▸ Data to examine
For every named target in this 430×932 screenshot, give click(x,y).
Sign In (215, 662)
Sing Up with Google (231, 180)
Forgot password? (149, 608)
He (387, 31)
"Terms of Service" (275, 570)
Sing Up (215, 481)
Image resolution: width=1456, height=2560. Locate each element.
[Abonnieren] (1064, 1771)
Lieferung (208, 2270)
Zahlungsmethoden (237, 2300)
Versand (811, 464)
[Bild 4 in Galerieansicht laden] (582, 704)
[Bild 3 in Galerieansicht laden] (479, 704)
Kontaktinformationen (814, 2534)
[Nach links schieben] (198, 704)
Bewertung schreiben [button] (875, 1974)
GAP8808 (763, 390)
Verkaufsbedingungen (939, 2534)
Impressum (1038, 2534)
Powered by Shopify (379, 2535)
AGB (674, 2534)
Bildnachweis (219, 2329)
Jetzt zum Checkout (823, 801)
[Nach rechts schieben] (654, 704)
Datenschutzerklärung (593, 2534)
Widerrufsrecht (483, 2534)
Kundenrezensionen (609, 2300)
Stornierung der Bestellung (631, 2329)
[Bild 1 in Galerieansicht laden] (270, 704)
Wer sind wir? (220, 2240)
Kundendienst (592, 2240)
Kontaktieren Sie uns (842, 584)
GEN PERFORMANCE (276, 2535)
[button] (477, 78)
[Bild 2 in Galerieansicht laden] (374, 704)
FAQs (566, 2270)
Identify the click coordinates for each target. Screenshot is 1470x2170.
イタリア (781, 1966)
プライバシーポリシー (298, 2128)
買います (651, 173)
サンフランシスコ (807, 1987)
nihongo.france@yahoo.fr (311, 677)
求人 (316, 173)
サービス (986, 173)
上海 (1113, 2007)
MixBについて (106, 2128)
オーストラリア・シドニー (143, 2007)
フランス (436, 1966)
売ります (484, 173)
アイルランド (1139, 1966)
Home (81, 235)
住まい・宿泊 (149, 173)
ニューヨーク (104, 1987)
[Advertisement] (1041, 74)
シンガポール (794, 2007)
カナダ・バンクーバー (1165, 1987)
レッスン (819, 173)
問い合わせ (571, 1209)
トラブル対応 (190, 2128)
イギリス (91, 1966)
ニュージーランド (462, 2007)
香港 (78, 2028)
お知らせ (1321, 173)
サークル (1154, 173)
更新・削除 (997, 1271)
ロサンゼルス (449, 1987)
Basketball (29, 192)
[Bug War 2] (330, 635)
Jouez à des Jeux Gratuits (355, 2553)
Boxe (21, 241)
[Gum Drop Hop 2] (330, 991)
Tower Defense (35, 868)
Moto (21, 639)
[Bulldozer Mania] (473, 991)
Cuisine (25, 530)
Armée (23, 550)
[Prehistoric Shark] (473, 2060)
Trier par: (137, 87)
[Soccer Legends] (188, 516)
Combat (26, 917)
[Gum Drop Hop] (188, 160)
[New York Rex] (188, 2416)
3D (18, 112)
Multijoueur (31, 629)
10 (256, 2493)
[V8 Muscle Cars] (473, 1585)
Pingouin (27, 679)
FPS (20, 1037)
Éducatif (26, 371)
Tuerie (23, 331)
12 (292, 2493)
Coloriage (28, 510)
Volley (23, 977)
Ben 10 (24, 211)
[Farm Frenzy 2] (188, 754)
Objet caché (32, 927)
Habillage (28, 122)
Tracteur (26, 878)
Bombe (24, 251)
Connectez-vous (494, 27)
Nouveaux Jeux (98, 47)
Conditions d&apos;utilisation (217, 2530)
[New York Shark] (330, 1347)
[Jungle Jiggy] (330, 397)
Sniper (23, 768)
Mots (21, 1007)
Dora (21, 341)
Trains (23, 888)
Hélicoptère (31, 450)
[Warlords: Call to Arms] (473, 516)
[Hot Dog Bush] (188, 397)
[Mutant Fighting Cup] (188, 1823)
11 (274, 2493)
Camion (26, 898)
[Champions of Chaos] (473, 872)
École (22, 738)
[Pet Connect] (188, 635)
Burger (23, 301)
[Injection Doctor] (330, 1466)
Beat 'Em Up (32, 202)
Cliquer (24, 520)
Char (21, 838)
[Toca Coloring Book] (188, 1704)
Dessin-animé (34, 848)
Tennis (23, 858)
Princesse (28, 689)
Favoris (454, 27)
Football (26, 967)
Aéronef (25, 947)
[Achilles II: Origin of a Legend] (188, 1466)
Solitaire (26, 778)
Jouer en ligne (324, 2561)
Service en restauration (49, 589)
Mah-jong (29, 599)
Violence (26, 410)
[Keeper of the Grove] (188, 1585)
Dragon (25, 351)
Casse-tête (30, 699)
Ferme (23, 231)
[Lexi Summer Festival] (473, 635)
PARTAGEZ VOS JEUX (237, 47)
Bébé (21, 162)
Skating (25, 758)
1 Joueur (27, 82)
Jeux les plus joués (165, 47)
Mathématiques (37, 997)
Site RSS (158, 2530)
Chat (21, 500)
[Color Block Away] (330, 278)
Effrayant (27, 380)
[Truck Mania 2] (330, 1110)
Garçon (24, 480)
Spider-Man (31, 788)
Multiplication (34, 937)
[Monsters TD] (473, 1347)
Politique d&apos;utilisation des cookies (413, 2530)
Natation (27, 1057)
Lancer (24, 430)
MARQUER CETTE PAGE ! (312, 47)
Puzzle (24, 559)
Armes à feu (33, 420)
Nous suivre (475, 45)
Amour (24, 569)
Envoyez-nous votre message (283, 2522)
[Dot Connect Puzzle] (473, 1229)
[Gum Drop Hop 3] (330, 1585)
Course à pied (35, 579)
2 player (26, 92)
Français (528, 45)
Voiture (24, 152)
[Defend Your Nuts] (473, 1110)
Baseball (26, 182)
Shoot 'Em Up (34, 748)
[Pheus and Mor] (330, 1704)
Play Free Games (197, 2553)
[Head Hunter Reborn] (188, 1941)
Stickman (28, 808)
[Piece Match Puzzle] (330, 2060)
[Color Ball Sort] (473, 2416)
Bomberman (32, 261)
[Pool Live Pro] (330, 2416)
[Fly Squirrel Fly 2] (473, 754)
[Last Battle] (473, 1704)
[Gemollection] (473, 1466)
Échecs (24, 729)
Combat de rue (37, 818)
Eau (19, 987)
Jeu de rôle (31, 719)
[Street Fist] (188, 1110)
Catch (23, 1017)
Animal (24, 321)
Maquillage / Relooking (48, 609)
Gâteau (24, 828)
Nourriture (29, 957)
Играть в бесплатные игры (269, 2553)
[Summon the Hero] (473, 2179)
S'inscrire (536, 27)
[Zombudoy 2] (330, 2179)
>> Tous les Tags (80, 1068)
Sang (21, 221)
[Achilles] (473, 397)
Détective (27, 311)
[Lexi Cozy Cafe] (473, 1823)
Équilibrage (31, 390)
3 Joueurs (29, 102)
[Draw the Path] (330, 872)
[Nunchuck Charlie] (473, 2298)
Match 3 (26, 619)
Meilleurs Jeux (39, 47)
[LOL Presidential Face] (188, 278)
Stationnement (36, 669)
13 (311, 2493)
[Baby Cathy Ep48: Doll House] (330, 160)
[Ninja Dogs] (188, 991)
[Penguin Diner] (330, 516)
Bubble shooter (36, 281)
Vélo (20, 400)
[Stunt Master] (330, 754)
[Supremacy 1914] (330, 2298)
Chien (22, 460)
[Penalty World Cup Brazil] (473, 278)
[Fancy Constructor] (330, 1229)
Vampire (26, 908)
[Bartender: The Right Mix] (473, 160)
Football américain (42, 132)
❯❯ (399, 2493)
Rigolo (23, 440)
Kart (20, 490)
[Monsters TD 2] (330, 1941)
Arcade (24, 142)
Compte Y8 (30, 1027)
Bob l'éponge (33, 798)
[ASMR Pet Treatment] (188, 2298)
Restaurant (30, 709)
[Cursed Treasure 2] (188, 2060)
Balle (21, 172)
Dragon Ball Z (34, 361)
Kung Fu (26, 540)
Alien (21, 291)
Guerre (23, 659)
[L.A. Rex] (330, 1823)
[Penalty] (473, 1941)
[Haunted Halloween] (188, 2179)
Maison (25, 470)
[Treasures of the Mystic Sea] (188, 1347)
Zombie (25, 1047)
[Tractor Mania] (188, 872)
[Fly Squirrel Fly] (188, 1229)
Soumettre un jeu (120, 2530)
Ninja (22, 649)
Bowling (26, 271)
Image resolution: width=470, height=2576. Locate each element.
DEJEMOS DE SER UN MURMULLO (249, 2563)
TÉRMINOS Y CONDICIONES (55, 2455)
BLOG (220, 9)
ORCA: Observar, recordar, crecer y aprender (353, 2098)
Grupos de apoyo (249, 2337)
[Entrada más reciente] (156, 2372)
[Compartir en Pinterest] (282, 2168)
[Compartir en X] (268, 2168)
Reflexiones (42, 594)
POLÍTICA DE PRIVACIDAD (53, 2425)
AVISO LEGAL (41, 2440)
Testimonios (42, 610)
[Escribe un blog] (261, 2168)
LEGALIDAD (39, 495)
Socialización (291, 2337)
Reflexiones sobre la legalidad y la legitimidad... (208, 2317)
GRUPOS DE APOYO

▸ Instructions to follow
Only the lines above starting with the one with "Pingouin (27, 679)" and going through the one with "Nouveaux Jeux (98, 47)" are to be copied, word for word and with both ends kept.

▸ Your response
Pingouin (27, 679)
FPS (20, 1037)
Éducatif (26, 371)
Tuerie (23, 331)
12 (292, 2493)
Coloriage (28, 510)
Volley (23, 977)
Ben 10 (24, 211)
[Farm Frenzy 2] (188, 754)
Objet caché (32, 927)
Habillage (28, 122)
Tracteur (26, 878)
Bombe (24, 251)
Connectez-vous (494, 27)
Nouveaux Jeux (98, 47)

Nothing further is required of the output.